Do you think any of the Justices who voted for bush over Gore have any remorse for the enormous tragedy from their decision in 2000? You know, their political decision back then has led to 10’s of thousands of innocent people dying, huge national debt, inability to resolve all sorts of important government policy issues, a weakened America, a corrupt legally challenged administration that does not believe in the rule of law, and an incompetent laughing stock in the eyes of the World community. Those justices backing the majority decision 8 years ago are just as guilty for the administrations failures as Cheney and bush themselves. I wouldn’t trust them as far as I could throw them on any decision.
Dear Dr.
I do not know how old you are, but a sordid piece of US history involves the screenings that took place in the 40’s and 50’s. Union men and women were denied work opportunities because - it was alleged - they hung out with the “wrong crowd”. Two of the people who were screened and denied employment were friends of mine. They were also decorated war vets! They got screwed by two-bit flag waving ruthless politicians who were peddling nothing but fear….sort of like the current administration does.
Most of the building trades went along with the witch hunts.
Now you got what you got. Just don’t wish it on me or anyone else. I do not want to have to jump through the hoops you agreed to jump through.
Same thing goes for voting.
________________________
Dear Inspector:
Be consistent! Instead of having “aliens” serving in our military (like many do) send the kids of the proud, vast great right wing conspiracy you champion.

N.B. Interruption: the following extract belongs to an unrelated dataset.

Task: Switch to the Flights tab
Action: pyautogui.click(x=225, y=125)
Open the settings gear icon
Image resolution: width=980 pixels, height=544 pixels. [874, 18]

The brave right wing…Dick Cheney with five deferments…AWOL George Bush…and other chicken hawks that want everyone else to fight while they sell America down the drain.
I’ll bet your old right wing fanny never turns down the goodies that your union negotiates for you, does it? And yet you support labor-hating right wingers? Talk about hypocrisy!
By the way….do you vote?
_______________________
Dear Krom -
Side with the Supreme Court? It’s nearly the same court that stole the election from Gore in 2000.

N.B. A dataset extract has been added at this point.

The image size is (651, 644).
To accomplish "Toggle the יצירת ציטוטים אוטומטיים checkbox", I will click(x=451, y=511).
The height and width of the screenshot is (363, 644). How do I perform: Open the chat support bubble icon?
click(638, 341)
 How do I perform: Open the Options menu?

Why would you even trust it to do the right thing?
It’s fascinating how some folks assume this is about illlegal immigrants, when the court decision (and the Indiana law) does not even deal with the issue of citizenship–it simply makes it harder for everyone to vote. It won’t stop people from crossing the border and it certainly won’t do anything about the conditions (like NAFTA) which drove people to cross the border in the first place.
How much of your own rights are you willing to sacrifice to satisfy your obsession with immigration?